Q1. Your current showcase is a database with 1.4 Billion dataset (~1.2 TB data file) with taxi trips of New York using the TLC Trip Record Data . What kind of data discovery do you do with such data?

That’s right. We use the data from all taxi rides collected in New York over nine years. So far we do not use an individual development that was adapted to this data, but run the data discovery with our standard tools on a laptop (Mac Air) and a USB SSD disk (Samsung T3 with 2 TB).

The first idea was to use this data to show individual functions of our database technology and our platform. We already knew about other people’s analyses before the import and we were considering creating similar graphical and aggregated information. After the import and a first look at the data, we found that it is much more interesting and exciting to show the different values per field and perform on-the-fly analyses in our 6th normal form.
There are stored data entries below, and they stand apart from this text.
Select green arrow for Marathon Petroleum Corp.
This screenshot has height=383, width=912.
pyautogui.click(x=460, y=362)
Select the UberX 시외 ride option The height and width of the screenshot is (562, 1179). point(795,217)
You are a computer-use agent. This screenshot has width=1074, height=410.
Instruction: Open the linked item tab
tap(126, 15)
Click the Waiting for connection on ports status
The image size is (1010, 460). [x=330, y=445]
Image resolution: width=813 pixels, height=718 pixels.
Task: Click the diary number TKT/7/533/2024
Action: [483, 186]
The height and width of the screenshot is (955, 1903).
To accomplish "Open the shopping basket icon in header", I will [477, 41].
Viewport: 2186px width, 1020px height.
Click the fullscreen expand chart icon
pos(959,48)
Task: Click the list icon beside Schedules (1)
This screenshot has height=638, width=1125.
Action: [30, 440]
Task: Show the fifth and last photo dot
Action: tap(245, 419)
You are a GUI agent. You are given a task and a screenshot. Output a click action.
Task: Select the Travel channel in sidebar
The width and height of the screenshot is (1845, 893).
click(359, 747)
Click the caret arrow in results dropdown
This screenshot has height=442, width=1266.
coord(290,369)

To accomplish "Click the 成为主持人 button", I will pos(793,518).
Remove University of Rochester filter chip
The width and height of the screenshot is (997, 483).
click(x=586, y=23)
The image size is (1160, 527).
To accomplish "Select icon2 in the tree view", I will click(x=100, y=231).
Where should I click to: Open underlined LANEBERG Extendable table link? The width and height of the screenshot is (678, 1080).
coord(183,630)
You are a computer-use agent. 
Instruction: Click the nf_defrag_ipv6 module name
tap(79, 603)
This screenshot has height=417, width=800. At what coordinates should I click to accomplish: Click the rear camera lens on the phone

In the first step, we only looked at the different contents. For example, incorrect data in each field can be identified at a mouse click without the need to implement an algorithm. The data shows that many credit card transactions contain a negative tip. Interestingly, tips are only recorded for credit card payments.

The data also include the geo-coordinate of the start and end of the trip. Above this we could see that there were some journeys that supposedly once led around the earth. Since this effect has been repeated, we assume that it is a test of the taximeters.

After examining the individual fields and their contents, we proceeded combinatorially and randomly selected a few data records manually. This means that we have used our standard search to combine quantities in order to test whether correlations can be recognized. This led us to the idea of using pictures of celebrities shot by paparazzi. That’s how we knew who got in a cab, where and when. It was therefore possible to combine this information and find the driving exactly in the transaction data.

Q2. What technologies do you use for data discovery and analytics?

We only use our own technology for this showcase. The CortexDB forms the core and the tools are all combined under the CortexPlatform. It is possible that we also use other tools from other vendors via our APIs, but we want to show what is possible in the standard version on a laptop with USB disk. Of course, other developers can also use other tools on our database platform and we are very curious what will come out and how other people will approach this data.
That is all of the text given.